(Enregistrements stockés du jeu de données)
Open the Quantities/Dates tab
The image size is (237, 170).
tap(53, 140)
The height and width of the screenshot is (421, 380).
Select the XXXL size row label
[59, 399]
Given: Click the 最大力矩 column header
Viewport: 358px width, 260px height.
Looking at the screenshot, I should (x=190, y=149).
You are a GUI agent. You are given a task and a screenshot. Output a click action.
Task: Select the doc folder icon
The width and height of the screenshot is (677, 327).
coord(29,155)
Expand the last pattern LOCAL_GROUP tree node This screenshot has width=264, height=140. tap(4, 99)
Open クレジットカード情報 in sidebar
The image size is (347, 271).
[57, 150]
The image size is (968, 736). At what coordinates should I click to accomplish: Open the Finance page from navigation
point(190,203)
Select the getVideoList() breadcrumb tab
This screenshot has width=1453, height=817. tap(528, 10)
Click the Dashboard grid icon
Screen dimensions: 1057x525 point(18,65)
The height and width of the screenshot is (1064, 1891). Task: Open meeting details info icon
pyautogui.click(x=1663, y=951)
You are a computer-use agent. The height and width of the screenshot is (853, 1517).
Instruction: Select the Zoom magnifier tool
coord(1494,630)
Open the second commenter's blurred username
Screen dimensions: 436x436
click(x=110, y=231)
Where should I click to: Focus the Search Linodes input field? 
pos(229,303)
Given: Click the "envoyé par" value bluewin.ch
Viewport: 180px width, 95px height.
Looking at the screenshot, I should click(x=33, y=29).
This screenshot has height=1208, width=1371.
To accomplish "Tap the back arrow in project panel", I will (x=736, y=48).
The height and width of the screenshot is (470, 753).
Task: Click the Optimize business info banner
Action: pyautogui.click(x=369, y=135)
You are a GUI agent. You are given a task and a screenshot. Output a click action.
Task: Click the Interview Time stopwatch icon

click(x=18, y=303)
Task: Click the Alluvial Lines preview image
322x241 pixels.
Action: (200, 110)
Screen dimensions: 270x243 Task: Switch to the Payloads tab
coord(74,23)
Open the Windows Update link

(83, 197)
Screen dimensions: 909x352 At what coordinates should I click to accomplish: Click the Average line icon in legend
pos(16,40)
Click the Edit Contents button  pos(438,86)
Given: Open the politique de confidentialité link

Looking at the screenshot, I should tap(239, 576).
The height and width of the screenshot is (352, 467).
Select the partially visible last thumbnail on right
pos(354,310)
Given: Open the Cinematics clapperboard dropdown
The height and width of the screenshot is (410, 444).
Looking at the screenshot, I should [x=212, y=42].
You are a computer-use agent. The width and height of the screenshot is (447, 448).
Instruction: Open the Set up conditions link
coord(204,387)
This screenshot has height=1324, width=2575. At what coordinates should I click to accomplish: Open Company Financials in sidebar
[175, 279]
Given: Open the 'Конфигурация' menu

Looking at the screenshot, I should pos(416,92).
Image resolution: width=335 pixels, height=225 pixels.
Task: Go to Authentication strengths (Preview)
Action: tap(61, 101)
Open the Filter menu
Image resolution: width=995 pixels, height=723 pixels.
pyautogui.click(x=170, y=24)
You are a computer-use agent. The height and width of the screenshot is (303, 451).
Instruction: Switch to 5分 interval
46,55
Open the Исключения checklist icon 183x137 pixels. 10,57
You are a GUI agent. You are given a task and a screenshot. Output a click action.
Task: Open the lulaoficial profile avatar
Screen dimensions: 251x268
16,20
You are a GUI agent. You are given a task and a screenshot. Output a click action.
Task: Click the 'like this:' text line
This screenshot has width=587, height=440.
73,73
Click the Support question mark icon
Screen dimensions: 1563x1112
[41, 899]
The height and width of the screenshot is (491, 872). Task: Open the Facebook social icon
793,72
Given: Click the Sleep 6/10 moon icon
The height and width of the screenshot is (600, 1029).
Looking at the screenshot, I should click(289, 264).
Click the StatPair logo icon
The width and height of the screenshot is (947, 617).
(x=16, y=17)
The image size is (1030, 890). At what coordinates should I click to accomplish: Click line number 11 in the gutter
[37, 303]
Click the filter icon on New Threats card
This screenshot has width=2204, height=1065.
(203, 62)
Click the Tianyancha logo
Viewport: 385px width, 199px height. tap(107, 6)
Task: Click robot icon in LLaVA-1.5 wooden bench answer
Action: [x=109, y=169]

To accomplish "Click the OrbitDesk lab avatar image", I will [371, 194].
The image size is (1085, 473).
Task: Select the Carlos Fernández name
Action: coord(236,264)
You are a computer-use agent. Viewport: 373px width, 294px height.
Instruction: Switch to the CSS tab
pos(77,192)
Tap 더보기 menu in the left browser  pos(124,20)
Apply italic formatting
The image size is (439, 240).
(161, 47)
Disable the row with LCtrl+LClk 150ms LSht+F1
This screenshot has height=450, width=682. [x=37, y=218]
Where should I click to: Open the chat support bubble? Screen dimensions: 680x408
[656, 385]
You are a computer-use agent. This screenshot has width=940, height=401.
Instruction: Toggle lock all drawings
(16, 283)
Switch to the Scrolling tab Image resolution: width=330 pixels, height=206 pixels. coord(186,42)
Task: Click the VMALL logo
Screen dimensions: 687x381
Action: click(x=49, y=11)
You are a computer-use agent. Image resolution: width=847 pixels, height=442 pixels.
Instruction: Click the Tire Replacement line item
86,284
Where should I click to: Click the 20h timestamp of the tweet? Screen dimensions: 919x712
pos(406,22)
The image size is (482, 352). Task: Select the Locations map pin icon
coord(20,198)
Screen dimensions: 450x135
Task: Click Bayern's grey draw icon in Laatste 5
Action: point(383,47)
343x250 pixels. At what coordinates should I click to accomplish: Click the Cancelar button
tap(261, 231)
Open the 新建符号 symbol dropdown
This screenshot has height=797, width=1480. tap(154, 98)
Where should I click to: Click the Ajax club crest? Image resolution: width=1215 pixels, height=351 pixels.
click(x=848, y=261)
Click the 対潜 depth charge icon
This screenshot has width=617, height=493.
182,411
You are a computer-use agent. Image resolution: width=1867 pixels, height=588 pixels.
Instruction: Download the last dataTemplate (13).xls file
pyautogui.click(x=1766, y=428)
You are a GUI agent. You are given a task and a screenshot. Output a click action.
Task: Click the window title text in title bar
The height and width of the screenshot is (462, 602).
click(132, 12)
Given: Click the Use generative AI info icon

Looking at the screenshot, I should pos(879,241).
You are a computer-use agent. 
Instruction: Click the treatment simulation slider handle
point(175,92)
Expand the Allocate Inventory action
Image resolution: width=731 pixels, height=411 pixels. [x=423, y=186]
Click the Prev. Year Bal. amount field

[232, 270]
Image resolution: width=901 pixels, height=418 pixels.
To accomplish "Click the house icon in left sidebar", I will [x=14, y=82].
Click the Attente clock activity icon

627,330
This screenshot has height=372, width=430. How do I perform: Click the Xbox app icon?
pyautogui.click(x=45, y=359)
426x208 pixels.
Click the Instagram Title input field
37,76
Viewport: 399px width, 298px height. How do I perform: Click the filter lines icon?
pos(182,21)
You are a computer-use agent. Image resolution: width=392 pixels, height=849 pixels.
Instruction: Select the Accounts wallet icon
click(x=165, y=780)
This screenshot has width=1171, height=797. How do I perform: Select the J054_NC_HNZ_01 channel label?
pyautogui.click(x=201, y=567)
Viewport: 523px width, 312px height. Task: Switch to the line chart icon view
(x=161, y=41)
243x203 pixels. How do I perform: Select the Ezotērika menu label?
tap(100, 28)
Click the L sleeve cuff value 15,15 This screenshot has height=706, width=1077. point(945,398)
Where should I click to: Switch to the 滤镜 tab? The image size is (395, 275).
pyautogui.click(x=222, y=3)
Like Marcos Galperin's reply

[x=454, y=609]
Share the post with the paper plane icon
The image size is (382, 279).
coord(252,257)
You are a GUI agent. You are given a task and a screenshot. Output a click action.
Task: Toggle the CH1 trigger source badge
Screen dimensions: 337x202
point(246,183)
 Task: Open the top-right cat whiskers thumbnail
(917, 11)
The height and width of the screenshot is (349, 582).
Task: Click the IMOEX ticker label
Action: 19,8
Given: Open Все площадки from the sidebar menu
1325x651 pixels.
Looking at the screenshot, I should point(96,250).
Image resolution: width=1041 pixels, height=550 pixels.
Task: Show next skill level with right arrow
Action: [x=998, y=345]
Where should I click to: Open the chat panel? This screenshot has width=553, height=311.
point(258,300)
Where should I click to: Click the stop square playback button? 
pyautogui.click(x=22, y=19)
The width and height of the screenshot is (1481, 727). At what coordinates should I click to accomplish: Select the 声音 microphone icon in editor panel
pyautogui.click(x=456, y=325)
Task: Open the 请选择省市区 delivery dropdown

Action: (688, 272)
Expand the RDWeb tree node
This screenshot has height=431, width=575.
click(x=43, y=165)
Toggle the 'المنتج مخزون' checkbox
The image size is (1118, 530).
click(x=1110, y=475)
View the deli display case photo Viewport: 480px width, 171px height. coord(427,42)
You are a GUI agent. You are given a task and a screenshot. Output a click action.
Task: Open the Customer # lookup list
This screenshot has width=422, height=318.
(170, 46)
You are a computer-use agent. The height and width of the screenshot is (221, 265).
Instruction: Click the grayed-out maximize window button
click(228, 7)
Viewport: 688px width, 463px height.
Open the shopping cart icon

> [CONSIGNES DE TÂCHE] Dans les enregistrements ci-dessus, commence à la ligne qui contient "Given: Open the 'Конфигурация' menu" et arrête-toi après celle qui contient "Action: [x=109, y=169]". Présente ces lignes sous forme de liste JSON de chaînes, une chaîne par ligne, en omettant les lignes vides.

> [SOLUTION PROPOSÉE]
[
  "Given: Open the 'Конфигурация' menu",
  "Looking at the screenshot, I should pos(416,92).",
  "Image resolution: width=335 pixels, height=225 pixels.",
  "Task: Go to Authentication strengths (Preview)",
  "Action: tap(61, 101)",
  "Open the Filter menu",
  "Image resolution: width=995 pixels, height=723 pixels.",
  "pyautogui.click(x=170, y=24)",
  "You are a computer-use agent. The height and width of the screenshot is (303, 451).",
  "Instruction: Switch to 5分 interval",
  "46,55",
  "Open the Исключения checklist icon 183x137 pixels. 10,57",
  "You are a GUI agent. You are given a task and a screenshot. Output a click action.",
  "Task: Open the lulaoficial profile avatar",
  "Screen dimensions: 251x268",
  "16,20",
  "You are a GUI agent. You are given a task and a screenshot. Output a click action.",
  "Task: Click the 'like this:' text line",
  "This screenshot has width=587, height=440.",
  "73,73",
  "Click the Support question mark icon",
  "Screen dimensions: 1563x1112",
  "[41, 899]",
  "The height and width of the screenshot is (491, 872). Task: Open the Facebook social icon",
  "793,72",
  "Given: Click the Sleep 6/10 moon icon",
  "The height and width of the screenshot is (600, 1029).",
  "Looking at the screenshot, I should click(289, 264).",
  "Click the StatPair logo icon",
  "The width and height of the screenshot is (947, 617).",
  "(x=16, y=17)",
  "The image size is (1030, 890). At what coordinates should I click to accomplish: Click line number 11 in the gutter",
  "[37, 303]",
  "Click the filter icon on New Threats card",
  "This screenshot has width=2204, height=1065.",
  "(203, 62)",
  "Click the Tianyancha logo",
  "Viewport: 385px width, 199px height. tap(107, 6)",
  "Task: Click robot icon in LLaVA-1.5 wooden bench answer",
  "Action: [x=109, y=169]"
]